*Text section*
+++
DEATH BENEFITS UNDER THE POLICY
 
     When the Policy is issued, the Company will determine the initial amount of
insurance based on the instructions provided in the application. That amount
will be shown on the specifications page of the Policy and is called the
"Specified Amount." The minimum Specified Amount is $100,000.
 
     For so long as the Policy remains in force, the Company will, upon proof of
the death of an Insured, pay death benefit proceeds to a named Beneficiary.
Death benefit proceeds will consist of the death benefit under the Policy, plus
any insurance proceeds provided by Rider, less any Outstanding Debt reduced by
any Unearned Loan Interest (and, if in the Grace Period, further reduced by any
overdue charges).
 
     Each Policy Owner may select one of two death benefit Options: Option I or
Option II. Generally the applicant designates the death benefit Option in the
application. If no Option is designated, Option I will be assumed by the Company
to have been selected. Subject to certain restrictions, the Policy Owner can
change the death benefit Option selected. So long as the Policy remains in
force, the death benefit under either Option will never be less than the
Specified Amount of the Policy.
 
     OPTION I
 
     Under Option I, the death benefit will be equal to the Specified Amount of
the Policy plus the increase in Fund Value since the last Monthly Anniversary
Day or, if greater, the Fund Value on the date of death plus the Fund Value
(determined as of the end of the Monthly Anniversary Day concurrent with or
prior to the date of death) multiplied by a Death Benefit Percentage. The death
benefit percentages vary according to the Age of the Insured and will be at
least equal to the percentage defined in the Internal Revenue Code, which
addresses the definition of a life insurance policy for tax purposes. See
"Federal Income Tax Considerations -- Definition of Life Insurance," page 36.
+++
*Data lines*
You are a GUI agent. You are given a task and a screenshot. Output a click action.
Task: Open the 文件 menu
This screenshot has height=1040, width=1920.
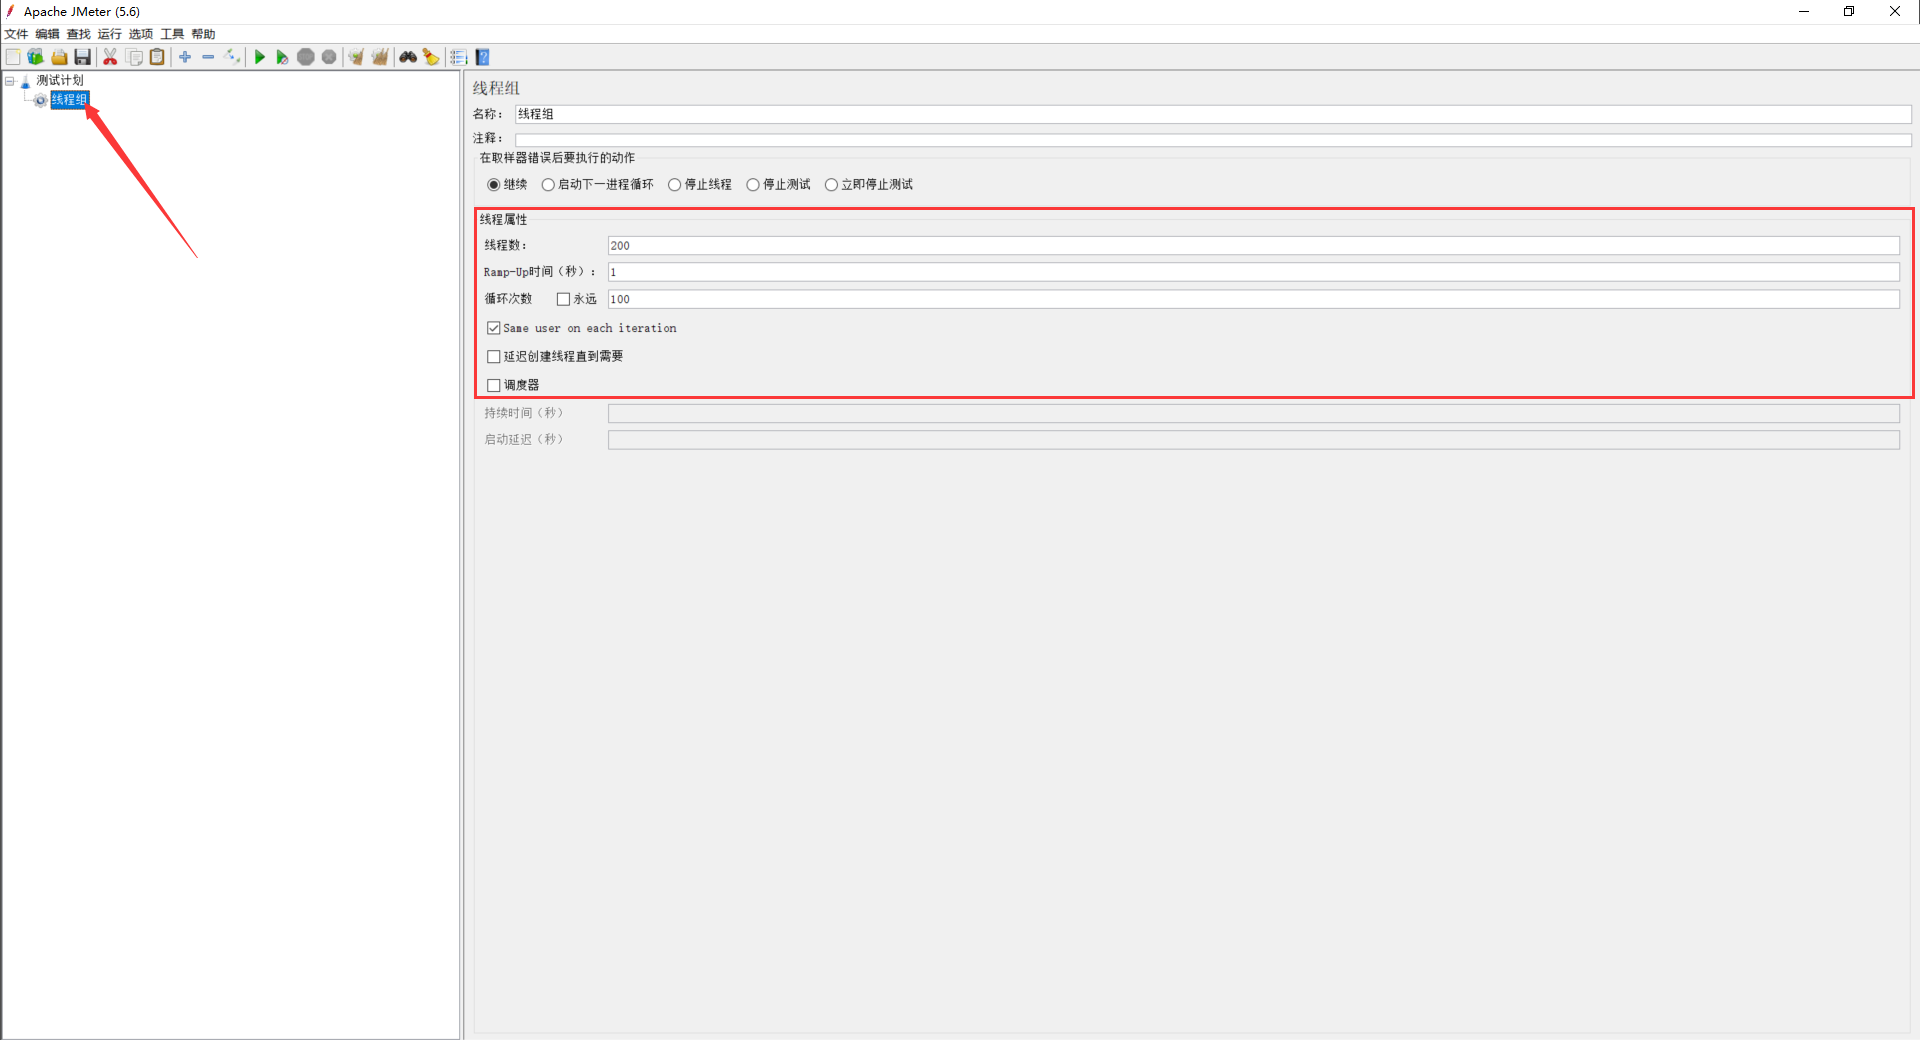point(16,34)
+++
*Problem statement*
Do the following statements agree with the death benefits text above? Answer yes or no for each and quote the words of the text that decide it. 1. The lowest Specified Amount a Policy can have is $50,000. 2. When the application designates no death benefit Option, the Company assumes Option II was selected. 3. While the Policy remains in force, the death benefit under either Option cannot fall below the Specified Amount.

*Exercise solution*
1. No: "The minimum Specified Amount is $100,000."
2. No: "If no Option is designated, Option I will be assumed by the Company to have been selected."
3. Yes: "So long as the Policy remains in force, the death benefit under either Option will never be less than the Specified Amount of the Policy."